──────── Excerpt provided ────────

Common open space requirements.
(1) 
A minimum of 50% of the total tract of land shall be specifically set aside for conservation, open space, and recreational purposes. Lands utilized for street rights-of-way shall not be included as part of the minimum required open space. This open space standard shall be satisfied exclusive of lands within the Conservation Zoning District (wetlands).
(2) 
The required open space shall be appropriately landscaped and provide for adequate ancillary recreational facilities as deemed desirable during site plan review. A minimum distance of 30 feet between any active recreation facility and any property line or residential building shall be provided. The owners of the dwelling units shall have the right to access and use all common open space within the development subject to homeowners' association requirements.
(3) 
The neighborhood open space shall include facilities necessary to meet recreational needs such as tot lots, gazebos, informal play fields, and play equipment. The neighborhood open space shall not be used for competitive athletic fields.
(4) 
The developer shall provide for and establish a locally constituted homeowners' association for the ownership and maintenance of the common open space stormwater management facilities, and any other improvements not accepted by the Township of an individual lot. Homeowners' associations or other open space organizations shall be governed by the provisions of § 145-43 of this chapter.

──────── Provided records ────────

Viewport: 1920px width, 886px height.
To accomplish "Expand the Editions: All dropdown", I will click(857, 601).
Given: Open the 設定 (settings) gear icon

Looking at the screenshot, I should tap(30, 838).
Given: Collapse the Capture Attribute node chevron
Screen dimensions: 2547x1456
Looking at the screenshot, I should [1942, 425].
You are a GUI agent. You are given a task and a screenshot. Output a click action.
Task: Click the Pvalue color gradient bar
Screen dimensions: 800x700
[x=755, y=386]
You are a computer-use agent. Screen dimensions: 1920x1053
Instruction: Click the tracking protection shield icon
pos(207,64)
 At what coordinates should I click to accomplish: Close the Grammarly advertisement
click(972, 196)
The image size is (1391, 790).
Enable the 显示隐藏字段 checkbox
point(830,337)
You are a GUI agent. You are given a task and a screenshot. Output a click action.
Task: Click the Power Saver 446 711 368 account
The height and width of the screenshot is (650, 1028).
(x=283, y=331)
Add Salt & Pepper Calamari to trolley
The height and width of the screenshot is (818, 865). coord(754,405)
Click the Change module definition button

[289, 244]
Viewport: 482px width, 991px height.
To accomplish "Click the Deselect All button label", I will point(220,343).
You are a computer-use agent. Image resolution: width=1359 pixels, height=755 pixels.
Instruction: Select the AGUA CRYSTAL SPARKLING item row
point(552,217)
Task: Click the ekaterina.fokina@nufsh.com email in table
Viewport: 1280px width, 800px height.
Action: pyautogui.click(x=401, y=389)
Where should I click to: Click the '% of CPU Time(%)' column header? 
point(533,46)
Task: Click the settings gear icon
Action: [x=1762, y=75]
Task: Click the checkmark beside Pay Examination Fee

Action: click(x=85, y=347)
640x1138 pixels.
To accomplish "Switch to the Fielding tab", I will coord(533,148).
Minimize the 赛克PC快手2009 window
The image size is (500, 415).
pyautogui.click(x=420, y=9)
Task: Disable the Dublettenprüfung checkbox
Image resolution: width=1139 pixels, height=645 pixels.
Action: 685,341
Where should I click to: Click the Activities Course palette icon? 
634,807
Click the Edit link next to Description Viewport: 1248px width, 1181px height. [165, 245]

────────

**Short problem 1**
From the open space requirements, extract verbatim the part that opens with the words containing "The developer shall" and closes with "of this chapter.".
**Short problem 2**
Answer these questions using the open space requirements:
(a) What minimum percentage of the total tract of land must be set aside for conservation, open space, and recreational purposes?
(b) What minimum distance must separate any active recreation facility from a property line or residential building?
(c) What must the neighborhood open space not be used for?
**Short problem 3**
Write what follows in the open space requirements, starting after their last sentence.

**Exercise output 1**
The developer shall provide for and establish a locally constituted homeowners' association for the ownership and maintenance of the common open space stormwater management facilities, and any other improvements not accepted by the Township of an individual lot. Homeowners' associations or other open space organizations shall be governed by the provisions of § 145-43 of this chapter.

**Exercise output 2**
(a) 50%
(b) 30 feet
(c) Competitive athletic fields

**Exercise output 3**
(5) 
See § 145-42 and 145-43 of this chapter for additional provisions.
J. 
Full compliance with the settlement agreement of litigation, Kings Road, L.L.C. v. Township of Pilesgrove et. al., Docket No. SLM-L-284-02 P.W. (Mount Laurel), shall be an essential and nonseverable condition of approval to develop in the PRD-1 Zone.
[Added 3-12-2007 by Ord. No. 07-01]
A. 
Architectural standards. The older structures in Pilesgrove Township and Woodstown Borough provide a rich resource of traditional architecture. The following TND design standards have been developed to replicate the characteristics of that architecture but original or properly restored examples should be referred to whenever possible for architectural details. For consistency within the TND development, the styles have generally been limited to Colonial, Federal, and Greek Revival architectural styles. The Township Planning Board will approve the proposed building elevations for compliance with these TND standards at the time of subdivision and site plan approval. All zoning permit applications for construction, modification, or renovation of buildings and/or signage that are subject to these TND standards will be referred to the Township's professional planner and/or consulting architect for a consistency determination. No building permits may be issued for the zoning districts in which these standards apply until the architectural plans have been determined to be consistent with these TND standards and the elevations approved by the Planning Board at the time of subdivision and/or site plan approval.
(1) 
Streetscape uniformity, design principle. The proposed development shall create a streetscape that is consistent with the character of traditional neighborhoods by the proper use of lighting fixtures, trees, sidewalks, building facades, fences, and materials.
(a) 
The street edge shall be defined by adherence to a uniform setback along the building line for each block. A minimum of 80% of all residential building facades shall be located along the building setback line.
(b)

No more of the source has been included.